塗る順番は、背景、地面や建物、植物や小物、人物や中心になる部分の順がおすすめです。木の幹は縦方向に薄く色を重ねると、自然な丸みが出ます。少女の服は明るい色を残しながら塗り、帽子のつばの下だけ少し影を入れると顔がやわらかく引き立ちます。影は黒ではなく青灰色や深緑などを使うと、色が濁らず落ち着いた仕上がりになります。手前はややはっきり、奥は少し薄くすると、細かい絵でも見やすくまとまります。

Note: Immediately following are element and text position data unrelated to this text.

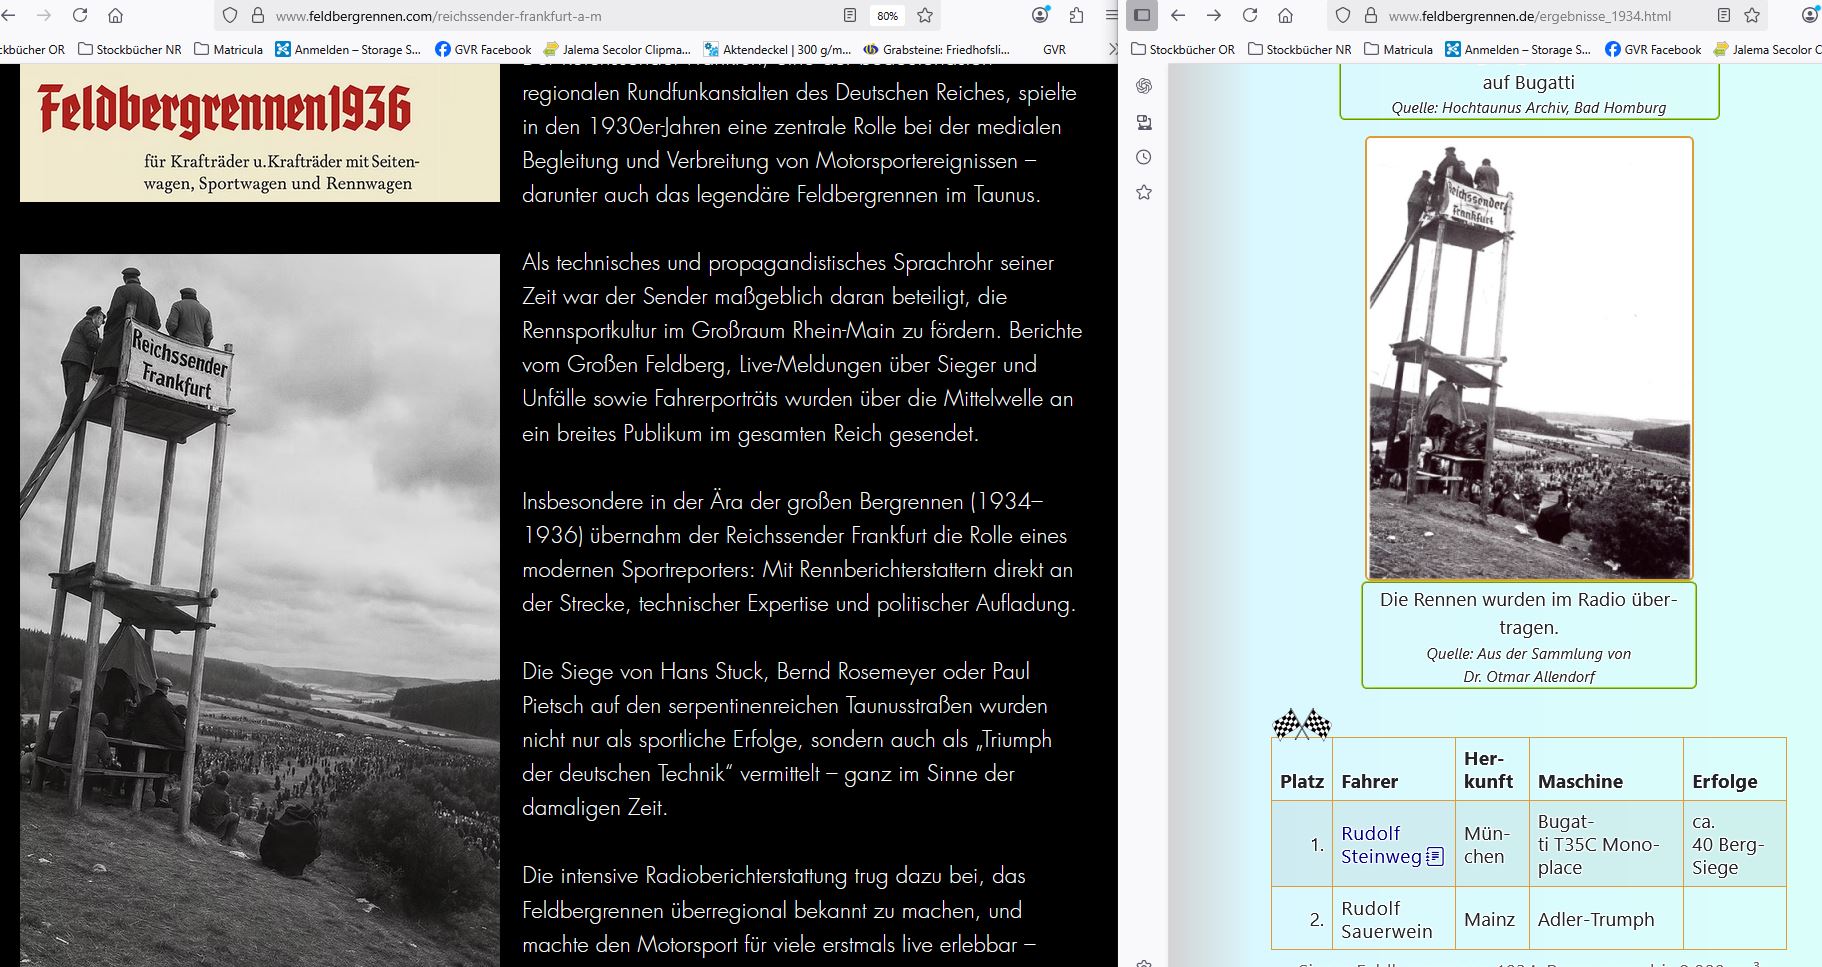Open synced tabs panel in sidebar

click(1144, 122)
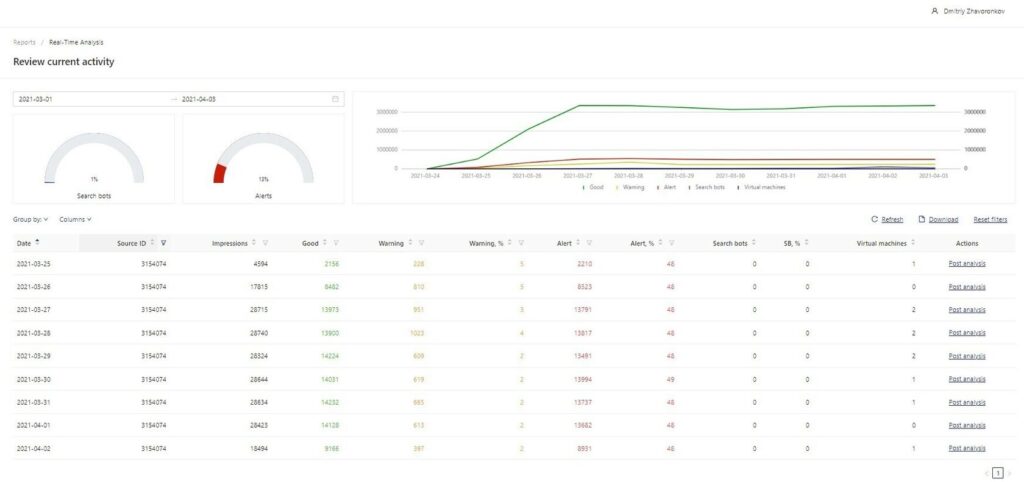Open the Dmitriy Zhavoronkov user menu
The height and width of the screenshot is (482, 1024).
tap(970, 11)
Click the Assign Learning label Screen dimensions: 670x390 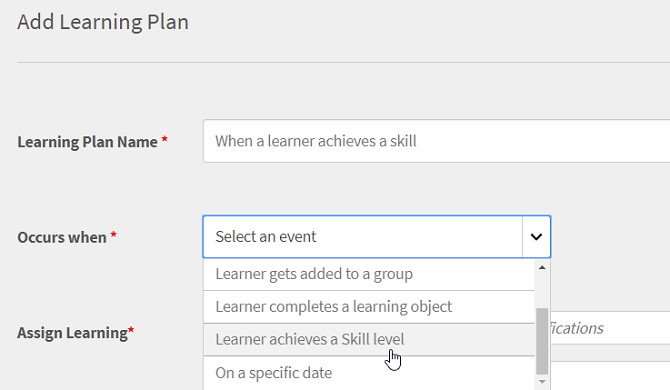[x=72, y=333]
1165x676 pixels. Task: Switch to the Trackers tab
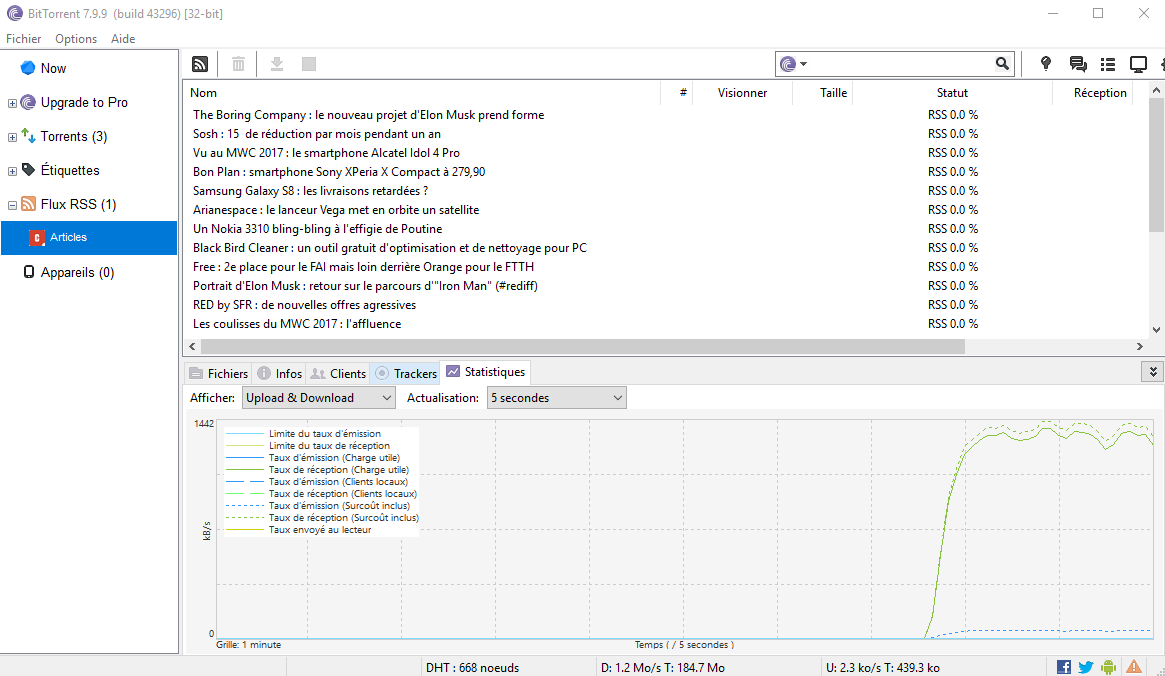pyautogui.click(x=406, y=373)

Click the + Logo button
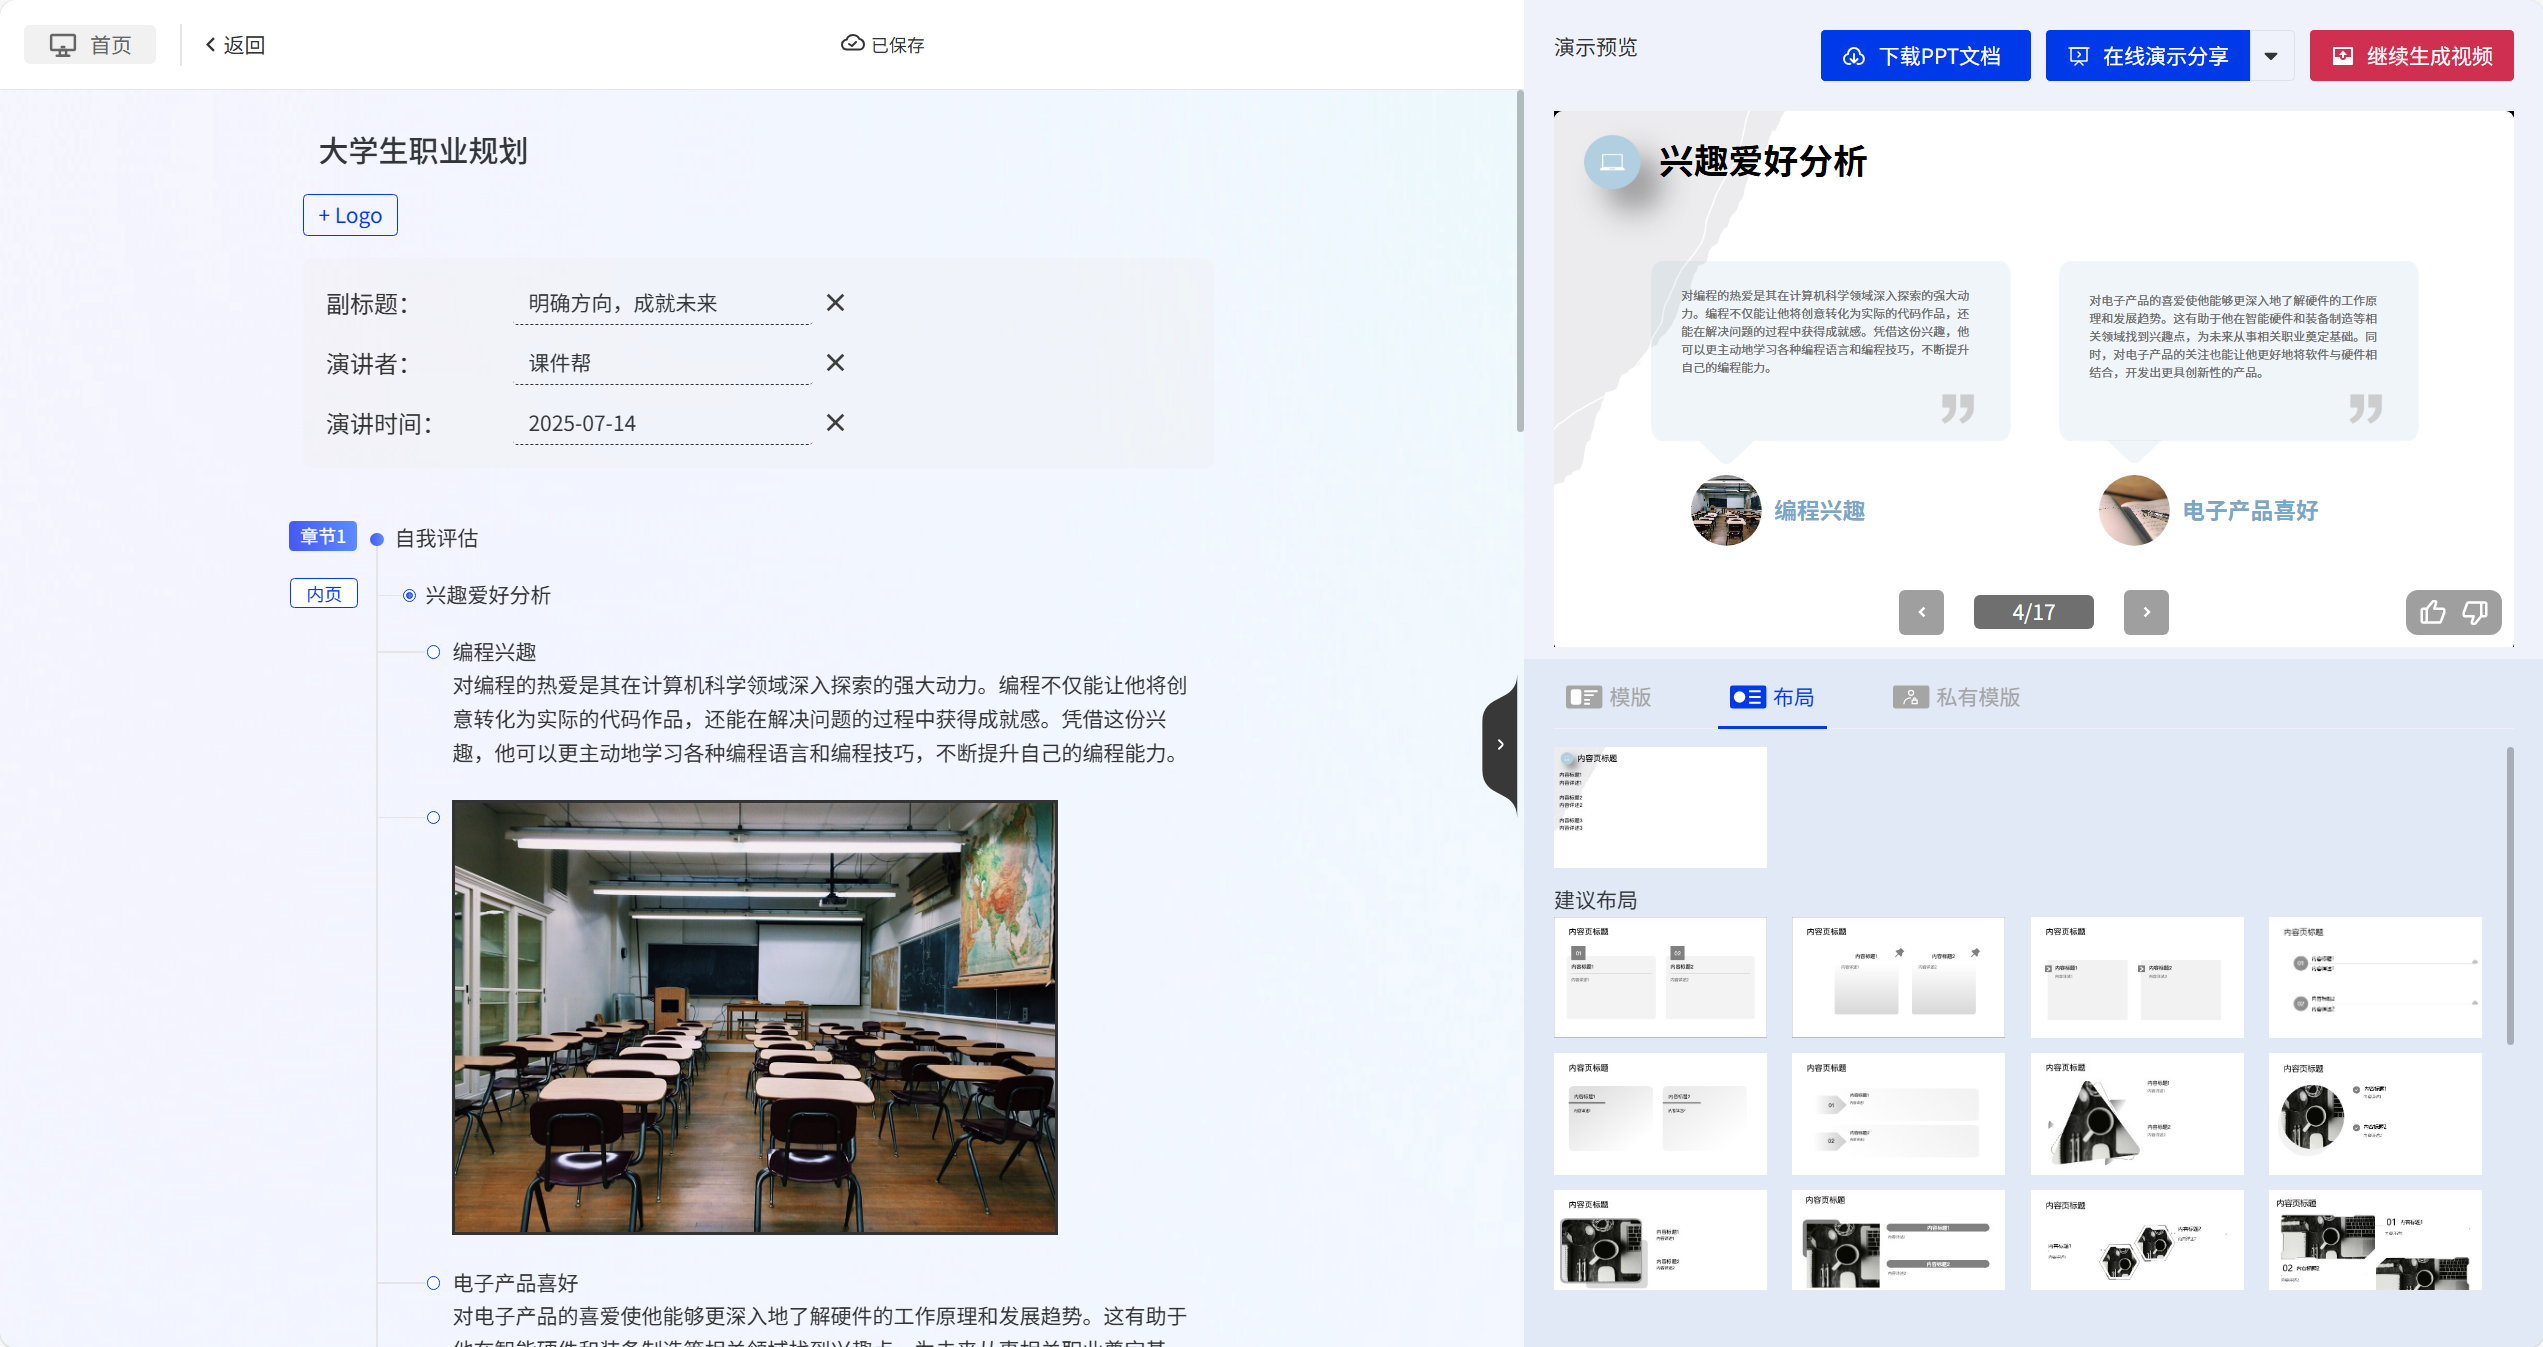[350, 215]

注意点は、蝉の抜け殻や草花を細かく濃く塗りすぎると、少女の表情が目立ちにくくなることです。やさしい仕上がりにするには、輪郭線の内側までびっしり塗らず、明るい部分を少し残すと効果的です。最後に麦わら帽子の影、木の根元の草、朝顔の花びらを軽く足すと、季節感と完成度が上がります。色鉛筆の場合は力を入れすぎず、薄い色を二回、三回と重ねると失敗しにくいです。完成間近に少し離れて見直し、一番見せたい部分が自然に目に入るか確認してください。